My name is Malcolm {mal} I am 39 years old an live in Inverness Scotland.

I have been on Hemodialysis for two and a half years . I moved back p to Inverness from Ledbury Hereford about 1 year ago to get family support.

Take care everyone and keep posting.........
mal morrison
Posts: 46
Joined: Thu Aug 25, 2005 10:05 pm
Location: Inverness Scotland

Postby Andy » Sun Sep 04, 2005 12:34 pm

Sorry I've missed all u newbies.

Welcome to you all. I hope you find the answeers that would want here and the support is always there if ever you should need it.

x x x
We are the way we are, if we werent, I wouldnt be me and you wouldnt be you!
Posts: 856
Joined: Sat Apr 24, 2004 1:02 pm
Location: Cardiff, Wales- now Christchurch New Zealand

Postby Paladin » Tue Sep 13, 2005 10:27 am

Hi all,

My name is Paul, and I am 28 years old and live at the southernmost edge of Africa.

I have been on dialysis for about two years, after being diagnosed with glomerular nephritis, the cause of which is unknown. I am due to have a transplant any day now (have not got a definite date), my wonderful mom being the donor. I am scared, excited, impatient, uncertain, and a whole bunch more all at once, about the prospect of this enormous operation.

I have read various posts as far back as a year and I must say I admire each and every individual on this board. I have been encouraged and enlightened more on this board than any other source I have available to me. Thank you all so much...

Today, physically, I feel wonderful, and I will worry about tomorrow when it comes...

Posts: 1
Joined: Tue Sep 13, 2005 9:41 am
Location: South Africa

Postby Rik » Tue Sep 13, 2005 10:58 am

Hi Paul ... welcome to the Board ... :0)
hope your transplant is soon and goes really well mate ... dont hesitate asking anything thats on your mind ...
good luck and do let us know how things are going ...
Posts: 1723
Joined: Wed Apr 21, 2004 10:29 am
Location: West London - UK

Postby harryf » Wed Sep 14, 2005 8:31 am

Morning All My name is Graham and live in a village called Wilstead just south of Bedford UK

I was diagnosed with Chronic Pylonephritis when I was 17 , some 30 years ago.
I have just started haemo dialysis August 2005. So far all is going okay butI'm trying to get a day time slot as, at the moment, I have dailysis on Monday, Wednessday and Friday evenings, I have retired from 25 years in The Police so I'm at home all day .

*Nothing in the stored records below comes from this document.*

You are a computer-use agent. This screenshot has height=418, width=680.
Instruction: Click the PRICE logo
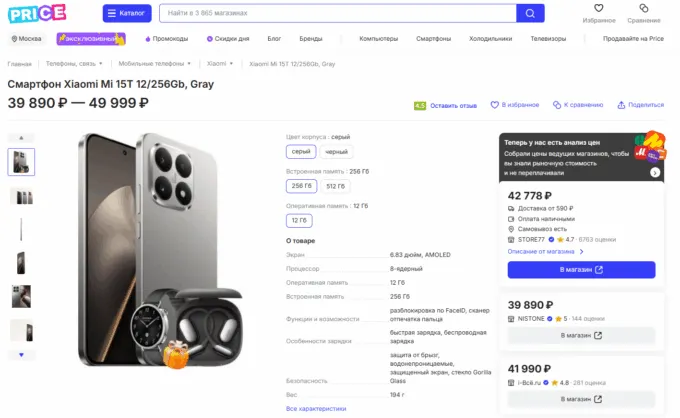[37, 14]
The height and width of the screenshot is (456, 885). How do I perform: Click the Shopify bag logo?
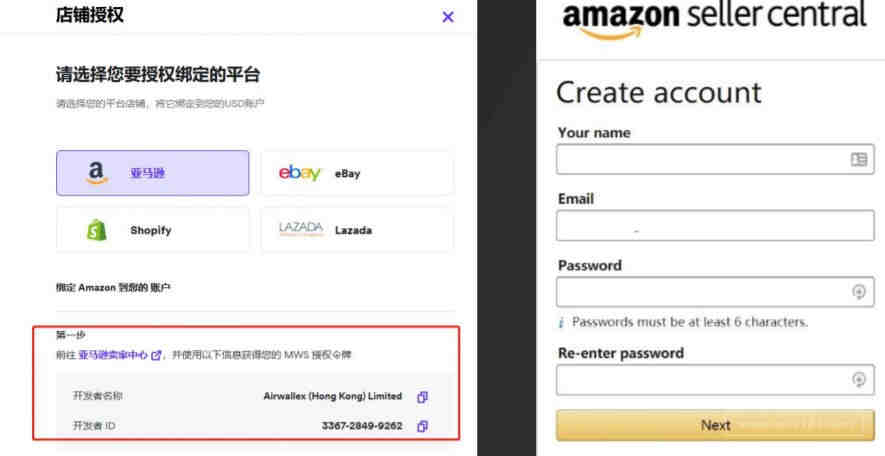coord(97,230)
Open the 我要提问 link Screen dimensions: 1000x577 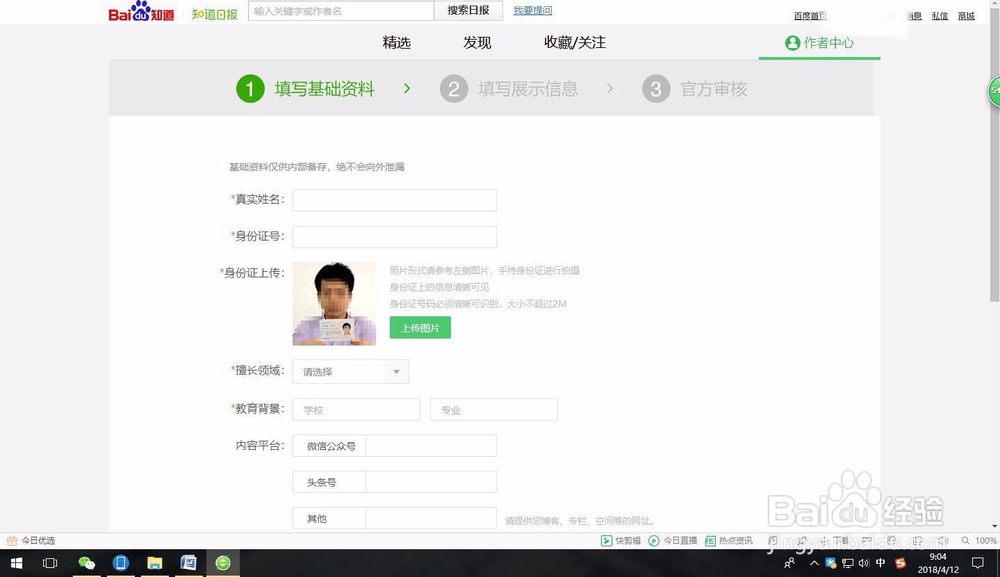tap(531, 10)
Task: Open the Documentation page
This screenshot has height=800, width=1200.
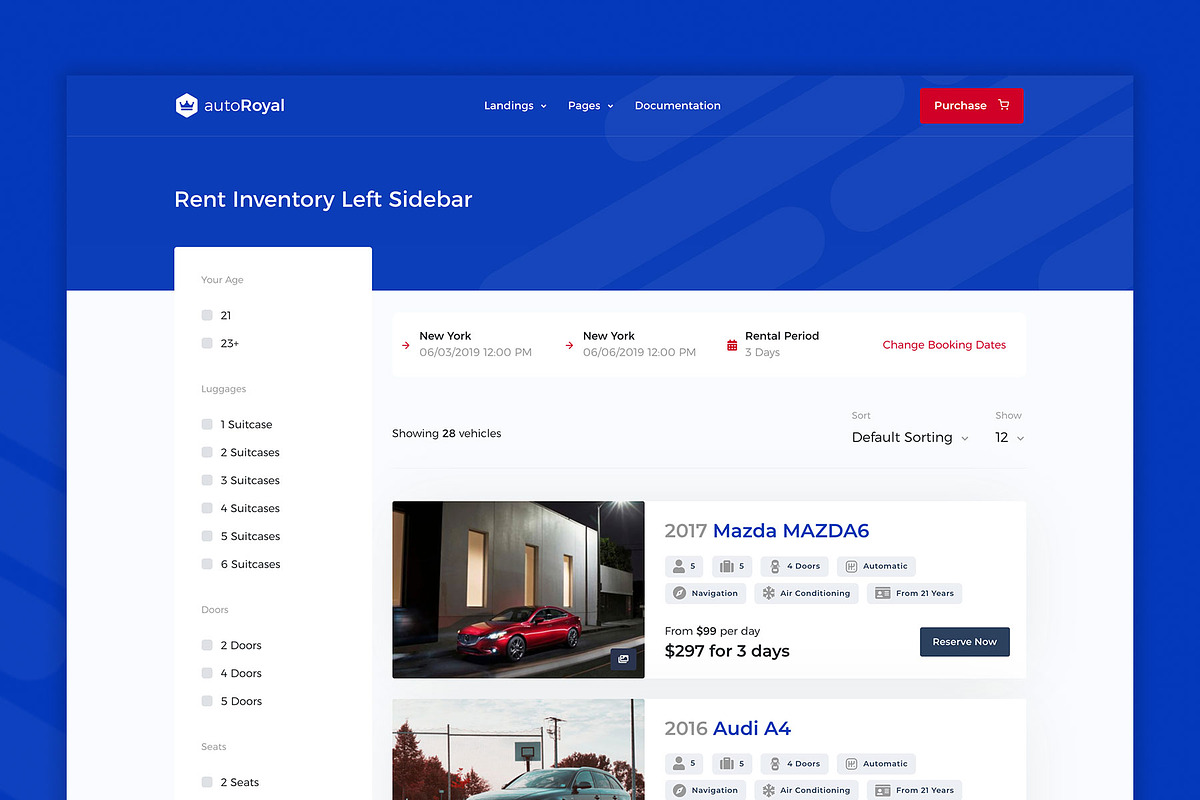Action: click(x=677, y=105)
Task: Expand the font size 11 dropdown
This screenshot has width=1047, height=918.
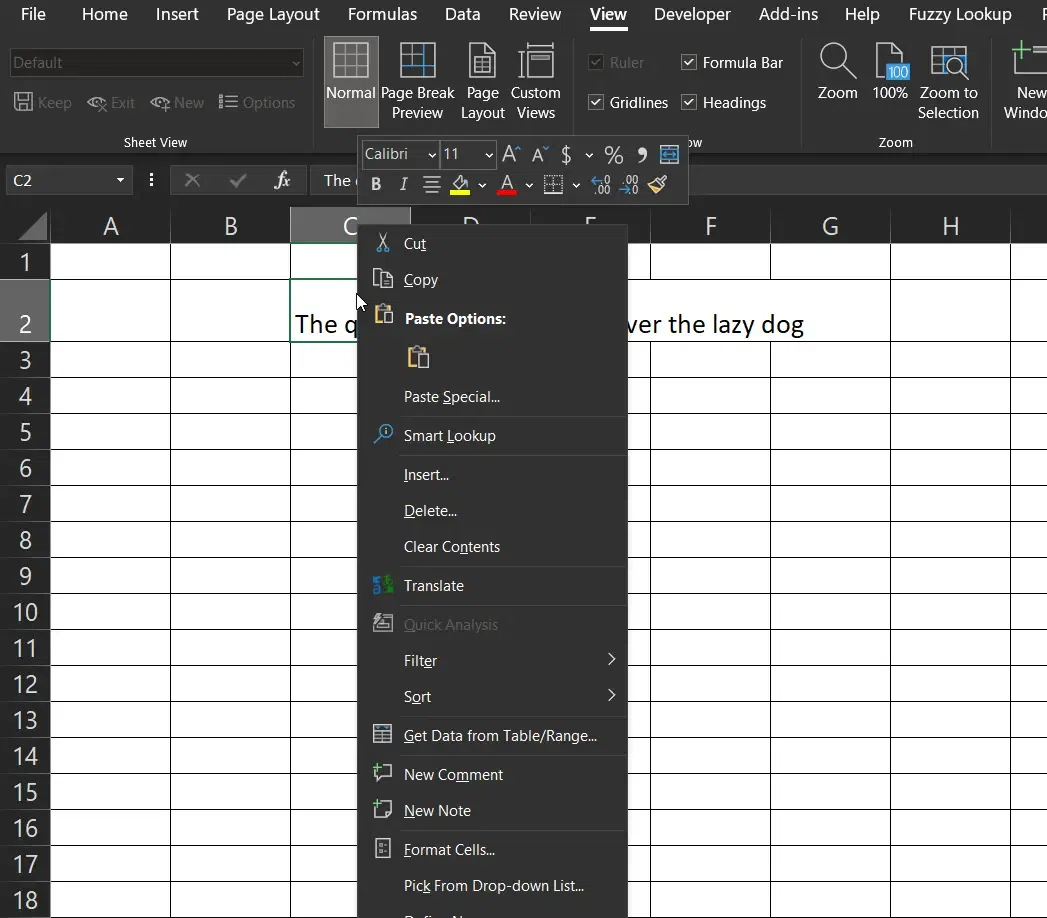Action: coord(489,155)
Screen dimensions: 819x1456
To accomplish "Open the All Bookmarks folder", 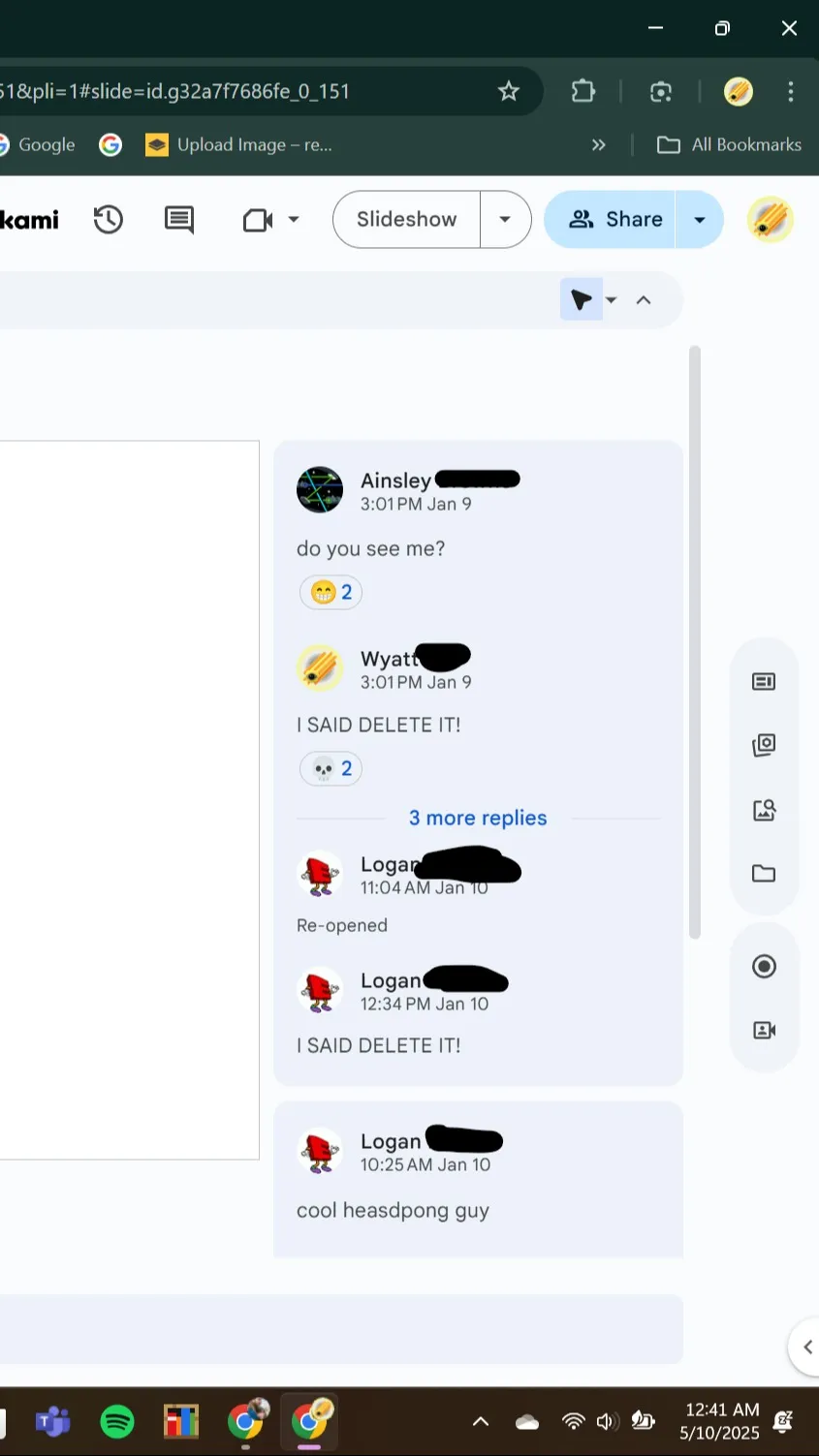I will coord(730,144).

I'm married with four children and three grandsons and one on the way.

I'm a big supporter of Bedford Blues rugby club

regards to all
Posts: 1
Joined: Tue Sep 13, 2005 3:00 pm
Location: Wilstead Bedfordshire England

Postby Mike » Wed Sep 14, 2005 12:06 pm

Hi Graham,

welcome to the board :D Hope the dialysis is going well for you, I've been on peritonial dialysis for nearly a year and my brother has been on hemo for 12/13 years or something like that. Please feel free to ask any questions no matter how silly they may seem and we'll all do our best to help you out as much as we can.

Mike :D
Posts: 1594
Joined: Fri Apr 23, 2004 2:47 pm
Location: Mansfield :o)

Re:Hello all

Postby Angel » Fri Sep 16, 2005 10:08 pm

I don't think I have ever formally done this but have been knocking around here for a fair time so many of you know me. As a brief outline I will summarise my position. I am nearly 30 and was born with hypo plastic kidneys and in my case this mean't my right one was small and malformed and my left wasn't present although I have a small ureter on that side. I went on CAPD at 6 years of age and had my first transplant 3 months later which lasted a week. Then I waited 18 months for my second one which lasted 8 months. Due to some of the incidences that had happened and given I was a rebellious kid and believing my life was completely normal I refused another one until I went onto Haemo dialysis at 23.
Unfortunately when they came to take the CAPD catheter out the surgeon nicked a blood vessel and I had a slow bleed for over a month which then calcified leaving behind 1.5 litres of blood and a stomach like the white cliffs of Dover. I used to take the mick out of it and laugh until it became apparent in my case that this would lead to me being unable to have a transplant and suddenly it wasn't so funny anymore.
So thats where I am now, with a new consultant-well 3 years ago I changed who is doing his utmost to get this situation changed. Its been the best thing I have ever done to change to him as my previous one gave up on me a long time ago. Its also been very stressful as for 3 years now I have been undergoing various treatments and uncomfortable tests which have at times made me feel a bit iffy to say the least. But he has vowed to never give up on me which is all I can ask for.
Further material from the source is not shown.